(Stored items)
· · ·

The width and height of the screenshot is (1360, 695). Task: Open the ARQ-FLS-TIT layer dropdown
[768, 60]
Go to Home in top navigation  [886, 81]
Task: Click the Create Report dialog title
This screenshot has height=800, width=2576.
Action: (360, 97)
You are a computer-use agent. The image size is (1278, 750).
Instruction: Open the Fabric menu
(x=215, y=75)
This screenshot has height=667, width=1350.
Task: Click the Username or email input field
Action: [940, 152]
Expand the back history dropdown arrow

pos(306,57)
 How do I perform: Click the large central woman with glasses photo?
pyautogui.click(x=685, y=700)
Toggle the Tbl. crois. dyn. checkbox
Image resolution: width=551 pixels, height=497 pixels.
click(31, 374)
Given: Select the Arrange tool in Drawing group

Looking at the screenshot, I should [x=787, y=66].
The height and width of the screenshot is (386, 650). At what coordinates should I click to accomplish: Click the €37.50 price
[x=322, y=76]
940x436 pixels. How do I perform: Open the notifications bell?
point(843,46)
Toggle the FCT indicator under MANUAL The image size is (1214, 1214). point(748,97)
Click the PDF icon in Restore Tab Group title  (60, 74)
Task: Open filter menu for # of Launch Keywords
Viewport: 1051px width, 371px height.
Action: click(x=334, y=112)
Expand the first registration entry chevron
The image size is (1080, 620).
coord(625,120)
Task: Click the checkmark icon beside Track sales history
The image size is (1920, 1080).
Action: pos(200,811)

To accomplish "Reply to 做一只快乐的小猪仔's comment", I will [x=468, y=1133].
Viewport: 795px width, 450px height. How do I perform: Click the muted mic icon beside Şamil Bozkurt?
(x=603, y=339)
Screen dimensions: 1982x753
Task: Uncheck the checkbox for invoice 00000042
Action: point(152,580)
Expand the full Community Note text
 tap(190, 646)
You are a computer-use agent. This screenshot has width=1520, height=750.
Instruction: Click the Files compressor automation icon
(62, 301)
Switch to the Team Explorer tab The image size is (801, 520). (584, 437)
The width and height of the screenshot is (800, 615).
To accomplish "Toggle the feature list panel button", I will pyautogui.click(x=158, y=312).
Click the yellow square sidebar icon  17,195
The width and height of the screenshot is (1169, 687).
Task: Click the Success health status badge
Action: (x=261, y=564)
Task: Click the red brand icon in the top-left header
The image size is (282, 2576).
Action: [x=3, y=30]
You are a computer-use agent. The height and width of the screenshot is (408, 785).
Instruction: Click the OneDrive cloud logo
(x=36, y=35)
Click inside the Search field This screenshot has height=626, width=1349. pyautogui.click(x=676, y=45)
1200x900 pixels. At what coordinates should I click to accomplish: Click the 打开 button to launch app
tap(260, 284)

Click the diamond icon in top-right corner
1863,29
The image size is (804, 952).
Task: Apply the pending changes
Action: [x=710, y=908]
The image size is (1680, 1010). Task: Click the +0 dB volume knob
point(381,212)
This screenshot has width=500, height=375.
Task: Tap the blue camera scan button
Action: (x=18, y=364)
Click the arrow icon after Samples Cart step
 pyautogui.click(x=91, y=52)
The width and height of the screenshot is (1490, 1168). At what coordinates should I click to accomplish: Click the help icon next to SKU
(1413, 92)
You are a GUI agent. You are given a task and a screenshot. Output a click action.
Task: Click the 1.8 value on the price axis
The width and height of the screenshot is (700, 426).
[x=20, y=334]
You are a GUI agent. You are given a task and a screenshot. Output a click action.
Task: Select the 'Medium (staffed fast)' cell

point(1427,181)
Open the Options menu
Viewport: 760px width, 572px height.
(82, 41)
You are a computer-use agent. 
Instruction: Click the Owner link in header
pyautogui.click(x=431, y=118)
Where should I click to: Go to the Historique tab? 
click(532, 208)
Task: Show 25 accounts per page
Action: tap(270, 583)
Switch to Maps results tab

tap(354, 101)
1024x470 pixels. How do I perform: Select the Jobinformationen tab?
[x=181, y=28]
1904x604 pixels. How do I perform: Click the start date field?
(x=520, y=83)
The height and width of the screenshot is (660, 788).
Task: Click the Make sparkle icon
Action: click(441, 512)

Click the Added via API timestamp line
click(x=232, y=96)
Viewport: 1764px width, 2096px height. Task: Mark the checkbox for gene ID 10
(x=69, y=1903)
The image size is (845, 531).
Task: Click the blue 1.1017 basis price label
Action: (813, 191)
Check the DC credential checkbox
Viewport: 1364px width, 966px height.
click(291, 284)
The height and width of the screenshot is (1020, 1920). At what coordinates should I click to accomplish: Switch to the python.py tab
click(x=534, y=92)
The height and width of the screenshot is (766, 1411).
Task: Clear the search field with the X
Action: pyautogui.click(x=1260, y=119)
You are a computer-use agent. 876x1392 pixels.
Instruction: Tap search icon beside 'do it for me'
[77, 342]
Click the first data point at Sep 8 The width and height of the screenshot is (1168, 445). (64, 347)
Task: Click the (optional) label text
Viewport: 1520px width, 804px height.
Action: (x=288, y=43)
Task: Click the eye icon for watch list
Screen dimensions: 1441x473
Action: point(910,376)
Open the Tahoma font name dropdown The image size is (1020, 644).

· · ·

- **EXERCISE OBJECTIVE**:
Every entry must be set down again exactly as it reads.

- **WRITTEN SOLUTION**:
The width and height of the screenshot is (1360, 695). Task: Open the ARQ-FLS-TIT layer dropdown
[768, 60]
Go to Home in top navigation  [886, 81]
Task: Click the Create Report dialog title
This screenshot has height=800, width=2576.
Action: (360, 97)
You are a computer-use agent. The image size is (1278, 750).
Instruction: Open the Fabric menu
(x=215, y=75)
This screenshot has height=667, width=1350.
Task: Click the Username or email input field
Action: [940, 152]
Expand the back history dropdown arrow

pos(306,57)
 How do I perform: Click the large central woman with glasses photo?
pyautogui.click(x=685, y=700)
Toggle the Tbl. crois. dyn. checkbox
Image resolution: width=551 pixels, height=497 pixels.
click(31, 374)
Given: Select the Arrange tool in Drawing group

Looking at the screenshot, I should [x=787, y=66].
The height and width of the screenshot is (386, 650). At what coordinates should I click to accomplish: Click the €37.50 price
[x=322, y=76]
940x436 pixels. How do I perform: Open the notifications bell?
point(843,46)
Toggle the FCT indicator under MANUAL The image size is (1214, 1214). point(748,97)
Click the PDF icon in Restore Tab Group title  (60, 74)
Task: Open filter menu for # of Launch Keywords
Viewport: 1051px width, 371px height.
Action: click(x=334, y=112)
Expand the first registration entry chevron
The image size is (1080, 620).
coord(625,120)
Task: Click the checkmark icon beside Track sales history
The image size is (1920, 1080).
Action: pos(200,811)

To accomplish "Reply to 做一只快乐的小猪仔's comment", I will [x=468, y=1133].
Viewport: 795px width, 450px height. How do I perform: Click the muted mic icon beside Şamil Bozkurt?
(x=603, y=339)
Screen dimensions: 1982x753
Task: Uncheck the checkbox for invoice 00000042
Action: point(152,580)
Expand the full Community Note text
 tap(190, 646)
You are a computer-use agent. This screenshot has width=1520, height=750.
Instruction: Click the Files compressor automation icon
(62, 301)
Switch to the Team Explorer tab The image size is (801, 520). (584, 437)
The width and height of the screenshot is (800, 615).
To accomplish "Toggle the feature list panel button", I will pyautogui.click(x=158, y=312).
Click the yellow square sidebar icon  17,195
The width and height of the screenshot is (1169, 687).
Task: Click the Success health status badge
Action: (x=261, y=564)
Task: Click the red brand icon in the top-left header
The image size is (282, 2576).
Action: [x=3, y=30]
You are a computer-use agent. The height and width of the screenshot is (408, 785).
Instruction: Click the OneDrive cloud logo
(x=36, y=35)
Click inside the Search field This screenshot has height=626, width=1349. pyautogui.click(x=676, y=45)
1200x900 pixels. At what coordinates should I click to accomplish: Click the 打开 button to launch app
tap(260, 284)

Click the diamond icon in top-right corner
1863,29
The image size is (804, 952).
Task: Apply the pending changes
Action: [x=710, y=908]
The image size is (1680, 1010). Task: Click the +0 dB volume knob
point(381,212)
This screenshot has width=500, height=375.
Task: Tap the blue camera scan button
Action: (x=18, y=364)
Click the arrow icon after Samples Cart step
 pyautogui.click(x=91, y=52)
The width and height of the screenshot is (1490, 1168). At what coordinates should I click to accomplish: Click the help icon next to SKU
(1413, 92)
You are a GUI agent. You are given a task and a screenshot. Output a click action.
Task: Click the 1.8 value on the price axis
The width and height of the screenshot is (700, 426).
[x=20, y=334]
You are a GUI agent. You are given a task and a screenshot. Output a click action.
Task: Select the 'Medium (staffed fast)' cell

point(1427,181)
Open the Options menu
Viewport: 760px width, 572px height.
(82, 41)
You are a computer-use agent. 
Instruction: Click the Owner link in header
pyautogui.click(x=431, y=118)
Where should I click to: Go to the Historique tab? 
click(532, 208)
Task: Show 25 accounts per page
Action: tap(270, 583)
Switch to Maps results tab

tap(354, 101)
1024x470 pixels. How do I perform: Select the Jobinformationen tab?
[x=181, y=28]
1904x604 pixels. How do I perform: Click the start date field?
(x=520, y=83)
The height and width of the screenshot is (660, 788).
Task: Click the Make sparkle icon
Action: click(441, 512)

Click the Added via API timestamp line
click(x=232, y=96)
Viewport: 1764px width, 2096px height. Task: Mark the checkbox for gene ID 10
(x=69, y=1903)
The image size is (845, 531).
Task: Click the blue 1.1017 basis price label
Action: (813, 191)
Check the DC credential checkbox
Viewport: 1364px width, 966px height.
click(291, 284)
The height and width of the screenshot is (1020, 1920). At what coordinates should I click to accomplish: Switch to the python.py tab
click(x=534, y=92)
The height and width of the screenshot is (766, 1411).
Task: Clear the search field with the X
Action: pyautogui.click(x=1260, y=119)
You are a computer-use agent. 876x1392 pixels.
Instruction: Tap search icon beside 'do it for me'
[77, 342]
Click the first data point at Sep 8 The width and height of the screenshot is (1168, 445). (64, 347)
Task: Click the (optional) label text
Viewport: 1520px width, 804px height.
Action: (x=288, y=43)
Task: Click the eye icon for watch list
Screen dimensions: 1441x473
Action: point(910,376)
Open the Tahoma font name dropdown The image size is (1020, 644).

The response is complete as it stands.